Una performance controllata di Anne Hathaway nel thriller dalle atmosfere hitchcockiane Eileen: trasposizione dell’omonimo romanzo di Ottessa Moshfegh. Il film, presentato in anteprima mondiale al Sundance Film Festival e alla Festa del Cinema di Roma, vede nel ruolo di protagonista – accanto al Premio Oscar Anne Hathaway – la nuova star di Hollywood, Thomasin McKenzie (Ultima notte a Soho): la prima spietatamente seducente e McKenzie con un po’ meno di consapevolezza del ruolo e un accento che vacilla.

Nella Boston degli anni ‘60 la giovane Eileen (Thomasin McKenzie) conduce una vita monotona lavorando come segretaria in un riformatorio minorile e prendendosi cura del padre alcolista. La ragazza sembra essere condannata alla solitudine. Le cose cambiano con l’arrivo di Rebecca (Anne Hathaway), la  psicologa del carcere che esercita un fascino magnetico su Eileen.

Un film che ci ricorda il melodramma intimo di Carol, ma è meno aperto alle eccentricità. L’attrazione magnetica per Rebecca è difficile da definire. Vuole fare amicizia con lei? Vuole stare con questa persona? O essere questa persona? Oldroyd, che si è fatto conoscere con Lady Macbeth del 2016, ci affascina di nuovo con la storia di donne curiose in luoghi desolati, con un plot di complessità psicologica iniziale che si trasforma in qualcosa di meno sostanzioso. 

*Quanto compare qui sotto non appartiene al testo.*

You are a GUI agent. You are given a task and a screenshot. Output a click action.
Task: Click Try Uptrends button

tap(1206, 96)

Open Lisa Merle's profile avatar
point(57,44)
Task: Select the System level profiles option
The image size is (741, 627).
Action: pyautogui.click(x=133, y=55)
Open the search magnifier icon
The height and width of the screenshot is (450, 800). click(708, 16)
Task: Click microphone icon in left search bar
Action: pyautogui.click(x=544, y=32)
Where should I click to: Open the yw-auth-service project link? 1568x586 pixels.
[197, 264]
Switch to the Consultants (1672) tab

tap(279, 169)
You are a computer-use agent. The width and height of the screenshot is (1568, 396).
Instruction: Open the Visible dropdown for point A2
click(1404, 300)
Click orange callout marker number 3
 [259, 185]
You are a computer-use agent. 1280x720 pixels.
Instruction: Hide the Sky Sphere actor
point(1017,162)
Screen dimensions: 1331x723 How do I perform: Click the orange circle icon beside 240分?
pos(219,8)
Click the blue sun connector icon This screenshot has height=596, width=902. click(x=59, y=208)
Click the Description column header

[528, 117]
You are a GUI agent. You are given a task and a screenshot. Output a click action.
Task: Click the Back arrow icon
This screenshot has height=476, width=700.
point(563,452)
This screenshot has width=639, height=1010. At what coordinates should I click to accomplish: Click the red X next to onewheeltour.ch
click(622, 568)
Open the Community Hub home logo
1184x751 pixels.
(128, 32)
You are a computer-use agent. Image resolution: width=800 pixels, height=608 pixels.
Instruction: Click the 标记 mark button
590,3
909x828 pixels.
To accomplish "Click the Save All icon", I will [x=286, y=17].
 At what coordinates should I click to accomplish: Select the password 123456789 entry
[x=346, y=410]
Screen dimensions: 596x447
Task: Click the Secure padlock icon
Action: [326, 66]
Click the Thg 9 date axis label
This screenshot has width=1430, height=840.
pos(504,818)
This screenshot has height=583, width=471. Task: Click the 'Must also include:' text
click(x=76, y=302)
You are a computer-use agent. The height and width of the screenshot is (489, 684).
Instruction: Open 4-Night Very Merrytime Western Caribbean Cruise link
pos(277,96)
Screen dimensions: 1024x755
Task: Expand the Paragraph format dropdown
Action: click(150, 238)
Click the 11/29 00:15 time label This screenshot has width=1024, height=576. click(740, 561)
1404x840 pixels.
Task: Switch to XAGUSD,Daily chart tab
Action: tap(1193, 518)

Il regista sembra incapace di decidere fino a che punto spingersi anche nel finale quando l’impianto stilistica e l’esplosione musicale non si addicono al film che fino a quel momento resta quieto.  L’effetto è che non riusciamo a capire bene cosa stiamo guardando. Perché Eileen è un lavoro strano, anzi stranissimo, che riesce anche a regalarci un’interessante scena con Marin Ireland: un monologo sconvolgente, primo e ultimo momento di un lungometraggio che poi svapora nel nulla.